_What you should do_
Reproduce the passage from the text on multivariate statistics from "Certain types of" up to and including "the other variables.", without changing a word.

-- start Text section --

= Multivariate statistics =

Simultaneous observation and analysis of more than one outcome variable

Multivariate statistics is a subdivision of statistics encompassing the simultaneous observation and analysis of more than one outcome variable, i.e., multivariate random variables.
Multivariate statistics concerns understanding the different aims and background of each of the different forms of multivariate analysis, and how they relate to each other. The practical application of multivariate statistics to a particular problem may involve several types of univariate and multivariate analyses in order to understand the relationships between variables and their relevance to the problem being studied.

In addition, multivariate statistics is concerned with multivariate probability distributions, in terms of both
- how these can be used to represent the distributions of observed data;
- how they can be used as part of statistical inference, particularly where several different quantities are of interest to the same analysis.

Certain types of problems involving multivariate data, for example simple linear regression and multiple regression, are not usually considered to be special cases of multivariate statistics because the analysis is dealt with by considering the (univariate) conditional distribution of a single outcome variable given the other variables.

==Multivariate analysis==

Multivariate analysis (MVA) is based on the principles of multivariate statistics. Typically, MVA is used to address situations where multiple measurements are made on each experimental unit and the relations among these measurements and their structures are important. A modern, overlapping categorization of MVA includes:
- Normal and general multivariate models and distribution theory
- The study and measurement of relationships
- Probability computations of multidimensional regions
- The exploration of data structures and patterns

Multivariate analysis can be complicated by the desire to include physics-based analysis to calculate the effects of variables for a hierarchical "system-of-systems". Often, studies that wish to use multivariate analysis are stalled by the dimensionality of the problem. These concerns are often eased through the use of surrogate models, highly accurate approximations of the physics-based code. Since surrogate models take the form of an equation, they can be evaluated very quickly. This becomes an enabler for large-scale MVA studies: while a Monte Carlo simulation across the design space is difficult with physics-based codes, it becomes trivial when evaluating surrogate models, which often take the form of response-surface equations.

-- end Text section --
-- start Record extracts --

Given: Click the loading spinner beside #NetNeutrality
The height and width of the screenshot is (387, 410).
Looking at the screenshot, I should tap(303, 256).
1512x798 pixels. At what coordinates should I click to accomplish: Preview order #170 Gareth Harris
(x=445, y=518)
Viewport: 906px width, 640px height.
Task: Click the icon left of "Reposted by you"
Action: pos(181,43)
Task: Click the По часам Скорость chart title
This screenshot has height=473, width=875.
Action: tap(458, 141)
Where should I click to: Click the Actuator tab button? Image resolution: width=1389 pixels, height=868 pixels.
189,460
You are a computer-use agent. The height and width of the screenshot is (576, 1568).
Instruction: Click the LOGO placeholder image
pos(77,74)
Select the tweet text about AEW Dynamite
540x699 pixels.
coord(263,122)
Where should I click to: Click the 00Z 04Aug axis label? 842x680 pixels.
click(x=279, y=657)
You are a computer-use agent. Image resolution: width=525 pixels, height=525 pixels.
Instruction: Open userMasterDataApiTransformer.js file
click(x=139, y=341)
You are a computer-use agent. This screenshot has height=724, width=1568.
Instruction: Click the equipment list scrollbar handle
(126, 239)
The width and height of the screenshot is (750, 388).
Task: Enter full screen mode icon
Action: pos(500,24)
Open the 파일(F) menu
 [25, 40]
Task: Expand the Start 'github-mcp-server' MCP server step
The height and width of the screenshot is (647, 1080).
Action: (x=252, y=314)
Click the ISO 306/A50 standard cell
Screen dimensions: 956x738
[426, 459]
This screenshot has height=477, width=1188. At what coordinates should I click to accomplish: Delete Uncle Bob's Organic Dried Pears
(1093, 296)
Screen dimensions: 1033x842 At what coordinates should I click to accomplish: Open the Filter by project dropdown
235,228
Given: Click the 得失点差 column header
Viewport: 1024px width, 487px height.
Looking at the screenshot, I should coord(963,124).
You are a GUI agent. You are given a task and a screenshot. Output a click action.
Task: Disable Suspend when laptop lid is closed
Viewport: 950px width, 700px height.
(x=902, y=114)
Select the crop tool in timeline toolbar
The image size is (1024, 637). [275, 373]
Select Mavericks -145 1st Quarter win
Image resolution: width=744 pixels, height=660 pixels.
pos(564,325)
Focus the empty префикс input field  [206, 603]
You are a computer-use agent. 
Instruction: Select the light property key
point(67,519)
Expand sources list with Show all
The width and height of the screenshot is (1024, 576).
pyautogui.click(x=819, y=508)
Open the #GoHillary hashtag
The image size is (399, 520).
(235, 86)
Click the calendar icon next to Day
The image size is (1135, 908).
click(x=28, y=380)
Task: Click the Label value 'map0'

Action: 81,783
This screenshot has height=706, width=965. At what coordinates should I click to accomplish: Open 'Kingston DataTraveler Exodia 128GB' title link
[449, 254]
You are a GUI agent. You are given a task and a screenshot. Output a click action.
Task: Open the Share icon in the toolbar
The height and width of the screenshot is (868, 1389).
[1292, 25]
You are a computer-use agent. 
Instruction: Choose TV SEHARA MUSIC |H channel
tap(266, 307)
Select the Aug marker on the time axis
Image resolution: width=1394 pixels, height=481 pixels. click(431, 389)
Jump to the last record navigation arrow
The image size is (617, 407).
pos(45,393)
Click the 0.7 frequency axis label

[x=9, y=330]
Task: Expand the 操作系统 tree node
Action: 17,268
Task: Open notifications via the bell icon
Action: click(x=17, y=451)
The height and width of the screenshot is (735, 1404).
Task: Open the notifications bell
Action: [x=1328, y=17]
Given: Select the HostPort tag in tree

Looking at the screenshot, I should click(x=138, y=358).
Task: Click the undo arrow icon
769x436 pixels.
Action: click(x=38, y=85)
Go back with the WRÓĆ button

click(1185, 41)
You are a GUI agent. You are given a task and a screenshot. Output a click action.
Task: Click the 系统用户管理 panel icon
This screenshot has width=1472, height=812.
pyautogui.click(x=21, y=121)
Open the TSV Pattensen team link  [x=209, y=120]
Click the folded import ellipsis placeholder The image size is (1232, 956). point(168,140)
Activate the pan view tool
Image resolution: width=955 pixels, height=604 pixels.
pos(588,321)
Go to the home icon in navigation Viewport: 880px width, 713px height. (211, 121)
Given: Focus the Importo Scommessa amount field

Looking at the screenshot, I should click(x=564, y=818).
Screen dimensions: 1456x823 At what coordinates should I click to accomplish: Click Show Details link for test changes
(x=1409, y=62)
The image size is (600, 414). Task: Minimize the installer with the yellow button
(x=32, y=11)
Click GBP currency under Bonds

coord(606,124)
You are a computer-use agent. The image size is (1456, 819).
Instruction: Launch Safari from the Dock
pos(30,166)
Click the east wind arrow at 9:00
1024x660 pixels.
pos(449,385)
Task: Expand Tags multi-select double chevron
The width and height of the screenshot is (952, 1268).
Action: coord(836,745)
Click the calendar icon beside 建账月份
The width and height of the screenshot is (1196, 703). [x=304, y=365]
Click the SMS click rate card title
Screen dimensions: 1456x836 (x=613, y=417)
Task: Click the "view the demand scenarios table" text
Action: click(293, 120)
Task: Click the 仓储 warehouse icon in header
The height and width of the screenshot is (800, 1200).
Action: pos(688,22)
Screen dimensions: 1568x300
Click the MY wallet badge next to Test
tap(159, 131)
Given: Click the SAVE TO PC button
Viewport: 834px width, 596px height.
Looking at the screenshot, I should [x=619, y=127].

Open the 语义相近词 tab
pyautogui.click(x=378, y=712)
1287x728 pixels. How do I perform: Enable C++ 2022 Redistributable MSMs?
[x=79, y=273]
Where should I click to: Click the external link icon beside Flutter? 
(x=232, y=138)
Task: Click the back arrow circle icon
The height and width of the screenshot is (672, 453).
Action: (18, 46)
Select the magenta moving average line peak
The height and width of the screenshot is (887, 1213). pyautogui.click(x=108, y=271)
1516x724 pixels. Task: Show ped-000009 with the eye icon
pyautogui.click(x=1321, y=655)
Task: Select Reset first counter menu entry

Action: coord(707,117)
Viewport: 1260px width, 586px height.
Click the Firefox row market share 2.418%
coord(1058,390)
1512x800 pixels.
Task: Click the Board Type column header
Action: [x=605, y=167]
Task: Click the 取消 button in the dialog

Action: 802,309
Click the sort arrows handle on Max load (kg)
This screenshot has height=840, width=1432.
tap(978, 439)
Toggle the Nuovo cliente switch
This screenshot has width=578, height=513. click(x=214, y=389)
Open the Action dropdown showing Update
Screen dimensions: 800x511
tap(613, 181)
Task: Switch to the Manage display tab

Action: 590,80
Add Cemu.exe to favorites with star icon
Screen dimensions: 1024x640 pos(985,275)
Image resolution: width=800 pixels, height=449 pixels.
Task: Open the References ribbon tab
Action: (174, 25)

-- end Record extracts --

_Finished task_
Certain types of problems involving multivariate data, for example simple linear regression and multiple regression, are not usually considered to be special cases of multivariate statistics because the analysis is dealt with by considering the (univariate) conditional distribution of a single outcome variable given the other variables.